● **REQUIRED WORK**
**a.** Answer these questions using the excerpt on greenness and land-use mix:
(i) At what spatial resolution was the NDVI derived?
(ii) How many neighborhoods make up the group with the top 10% NDVI values?
(iii) What does a LUM score of 0 indicate?
**b.** Carry on the excerpt on greenness and land-use mix from where it stops.

Overall greenness is calculated using the Normalized Difference Vegetation Index (NDVI), derived from the Landsat 5 Operational Land Imager and the Thermal Infrared Sensor at a spatial resolution of 30 m. The data covered 2010 and were obtained from USGS EarthExplorer (https://earthexplorer.usgs.gov (accessed on 21 November 2020)); annual averages were used. The NDVI measures the density of greenness in each neighborhood and is used as an aesthetic built-environment variable proxy. The NDVI is a typical remote sensing index and ranges between −1 to 1; higher values indicate healthy and dense vegetation while lower values indicate sparse vegetation [48]; negative values indicate non-biomass areas such as water. The higher the index, the greener the area [2].

2.2. Methods

Instead of analyzing the complete dataset, we focus on built environment variables with extreme values. We rank each built environment variable in turn and we keep the 10% highest (90th percentile) and 10% lowest (10th percentile) values (see Figure 1).
For example, of n = 2701 neighborhoods, we keep the n = 270 corresponding to the spatial units with the 10% lowest NDVI values and the n = 270 neighborhoods with the top 10% NDVI values. Two groups are created: High (e.g., High-NDVI) and Low (e.g., Low-NDVI). We then compare their demographical composition to detect any statistically significant difference in the median values of their variables through the Mann–Whitney median U-statistical test [49]. We also compare each group (High/Low) across the entire study area, including all 2701 neighborhoods, to test whether the High/Low groups are statistically significant different from the full neighborhood group.
More formally, the distributions of each socio-economic characteristic are statistically compared among three groups—Low (<10% rank), High (>90% rank), and all neighborhoods (All) (i.e., High to Low, High to All, and Low to All). A statistically significant difference in socio-economic variables among the three groups indicates that the extreme values of the built environment variable may affect the spatial distribution of the socio-economic variable values tested. However, suppose either the High or Low group is not statistically significant different from the All group. In that case, we will not determine a difference between the High–Low groups (even if the p-value is small), as one of those will be similar to the All group. In that case, the results are interpreted based on the distribution of values for the entire set of neighborhoods.
Various measures have been proposed to quantify land-use mix, from the share of total land area per land-use type to land use mix diversity and dissimilarity indices such as the Balance Index, the Entropy Index, the Atkinson Index, and the Gini Index. (For a complete review, refer to Song et al. [13].) We used two indices: the entropy index and the balance index. These are explained below.

2.2.1. Entropy Index

The entropy index [50] is defined in Equation (1):
LUM = −[p1*ln(p1) + p2*ln(p2) +…+ pi*ln(pi)+…+pn*ln(pn)]/ln(n)
where LUM is the land-use mix score, pi is the proportion of the spatial unit covered by land use i against all land-use categories present in the spatial unit, and n is the number of land use categories.
A LUM score of 1 indicates the maximum possible mix (in which all land-use types are equally present), while a LUM score of 0 indicates the presence of a single land-use for the entire spatial unit.

● **RECORDS SUPPLIED**
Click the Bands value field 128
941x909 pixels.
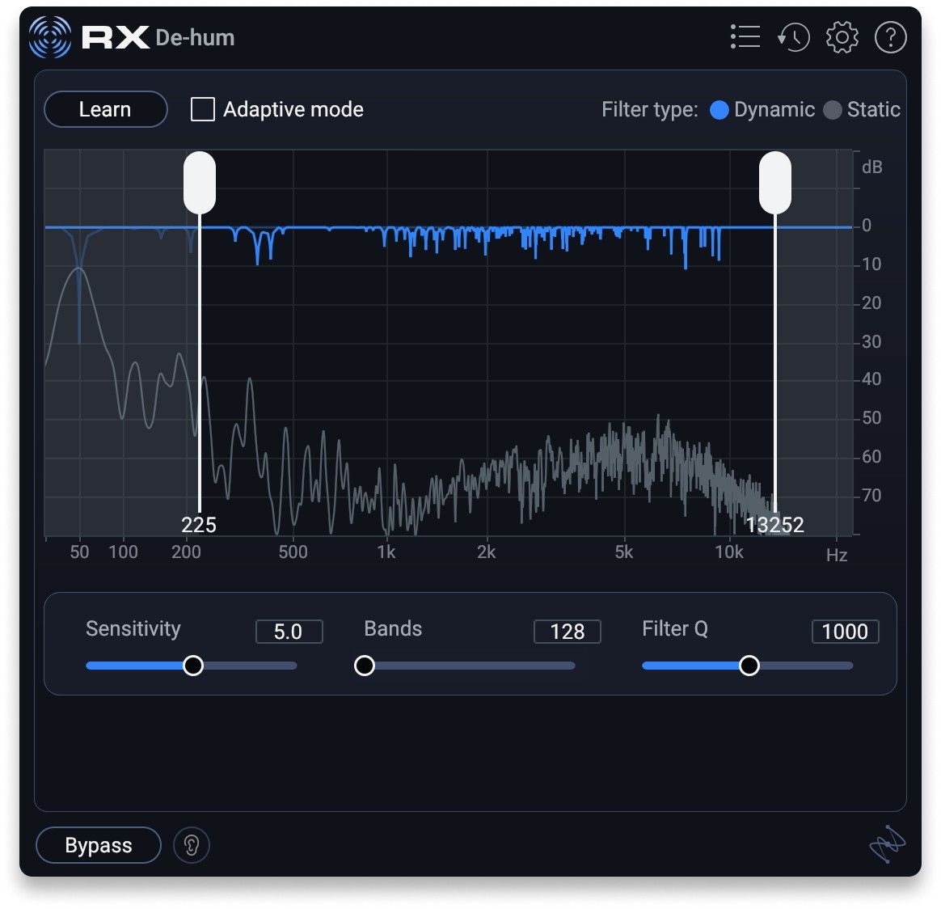[567, 632]
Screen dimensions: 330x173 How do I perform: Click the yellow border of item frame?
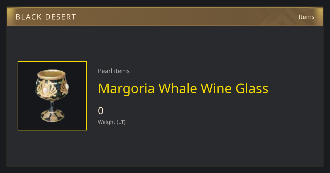(52, 62)
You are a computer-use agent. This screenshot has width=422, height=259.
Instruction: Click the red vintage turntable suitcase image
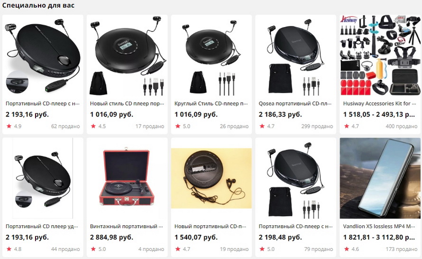point(127,178)
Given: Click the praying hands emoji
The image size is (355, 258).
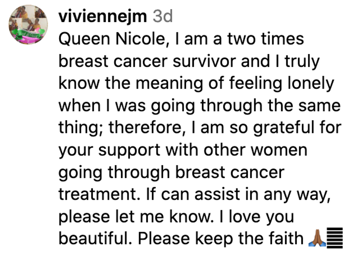Looking at the screenshot, I should point(316,239).
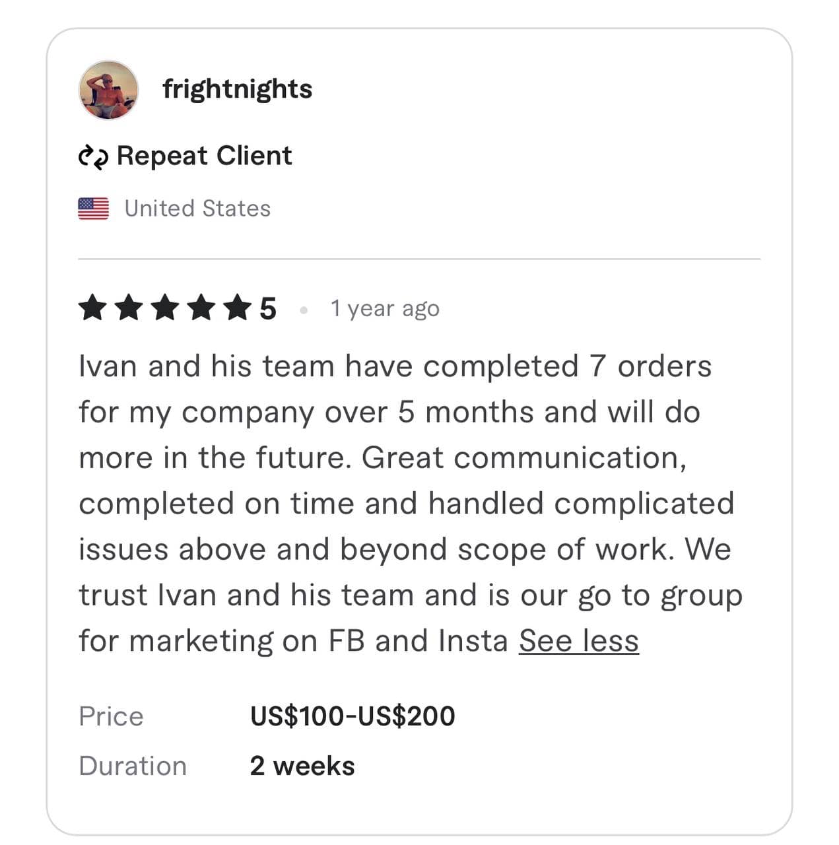Click the Repeat Client arrows icon
Image resolution: width=839 pixels, height=845 pixels.
tap(93, 156)
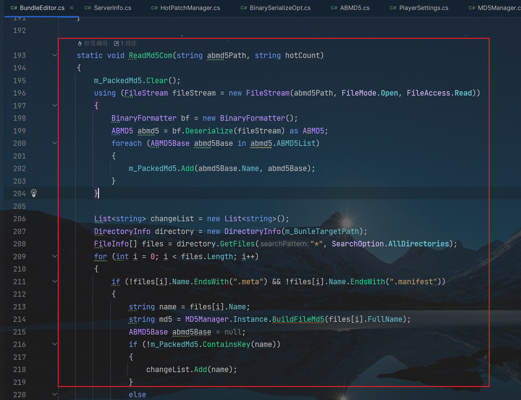Collapse the if block at line 211
This screenshot has width=521, height=400.
click(x=55, y=281)
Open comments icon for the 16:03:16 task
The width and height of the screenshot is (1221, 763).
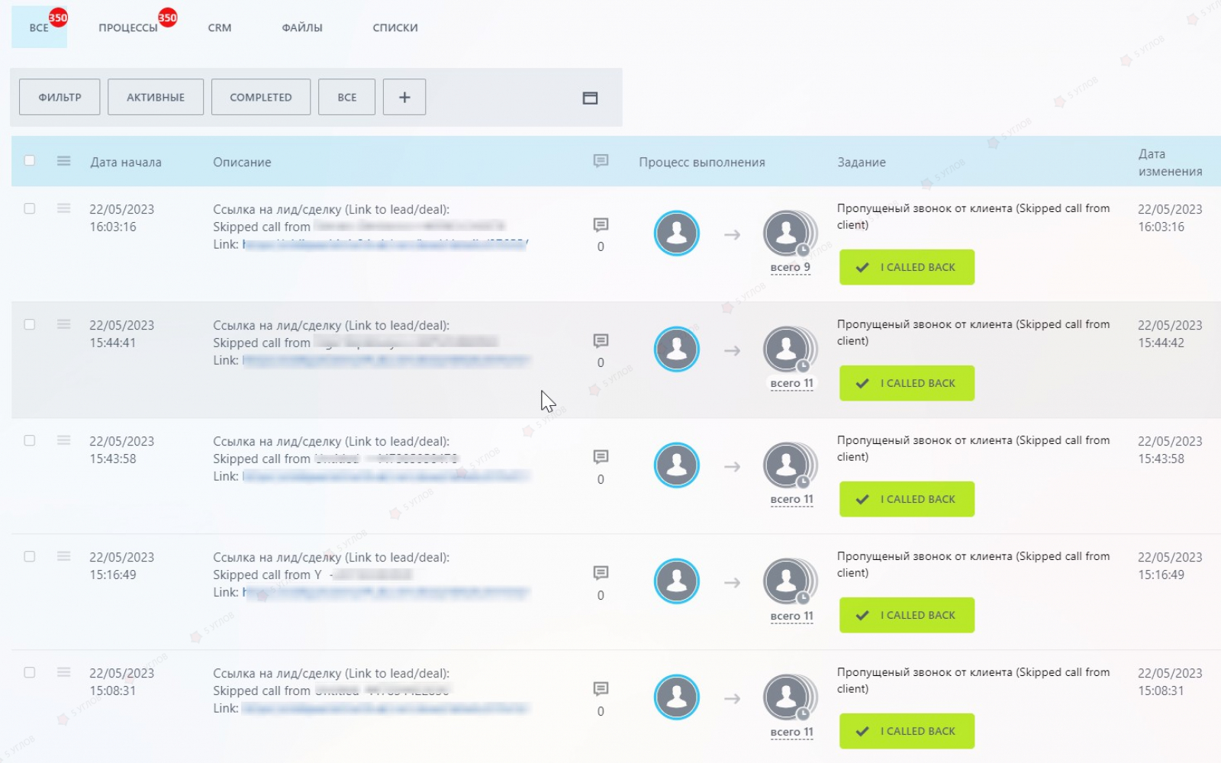click(x=601, y=224)
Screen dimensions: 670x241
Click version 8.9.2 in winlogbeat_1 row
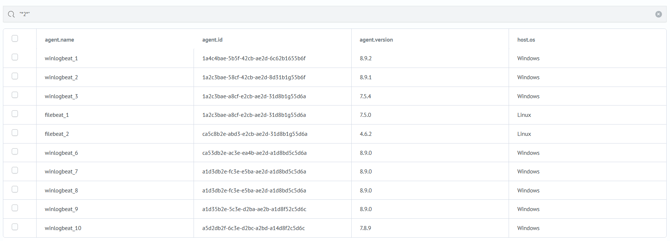[366, 58]
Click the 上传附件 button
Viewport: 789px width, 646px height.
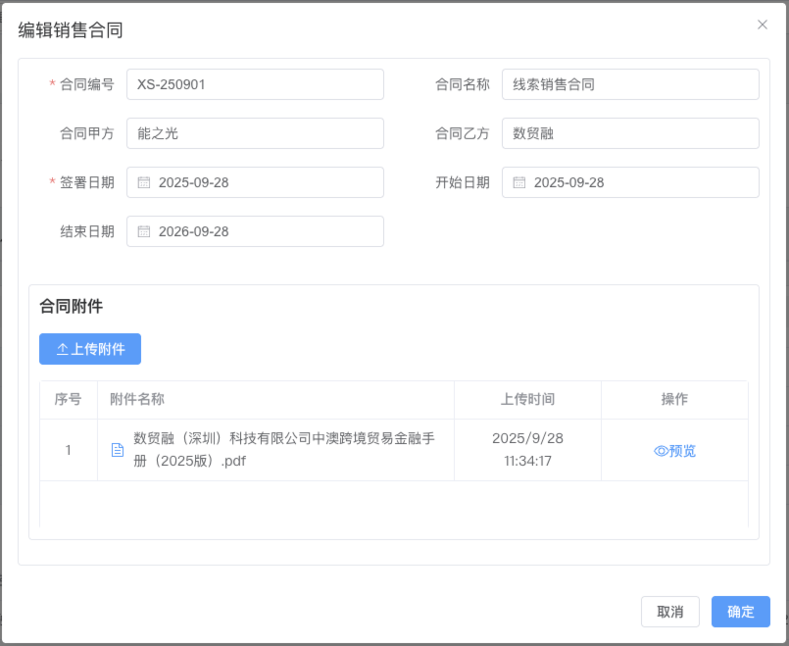(90, 349)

● **WRITTEN ANSWERS**
**a.**
(i) 30 m.
(ii) 270 neighborhoods.
(iii) A single land use covers the entire spatial unit.

**b.**
The LUM formula can be modified to include only the specific categories relevant to the study carried out each time [21]. This study uses nine land-use categories for 2006: Industrial Land, Transportation Land, Public Building Land, Residential Land, Green Land (excluding forests), Municipality Utility Land, Agricultural Land, Water, and Other. Our goal is to assign high rankings to neighborhoods with high mix values for land-use categories that promote quality of life (e.g., walkability). For example, mixing industrial land with residential land is not beneficial to human health. Therefore, we calculate the Revised Entropy Index (REI) using the same formula as in the original LUM (1) considering only the following categories: Residential Land, Green Land (excluding forests), and Public Building Land [15]. The higher the REI value, the more mixed the three land-use categories are. This is generally seen to promote human health, as it reflects a closer integration of residential development with civic and recreational uses [13]. On the other hand, the smaller the REI value, the lower the land-use mix, which is not preferred.

2.2.2. Balance Index

The balance index measures the level to which two different land-use types are balanced in the study area. The index ranges from 0 to 1. Values close to 1 are more balanced. The lower the index value, the less balanced the two land-use types are; this indicates that one type dominates in terms of percentage coverage. It is calculated as shown in Equation (2):
BAL = 1 − |X − aY|/(X + aY)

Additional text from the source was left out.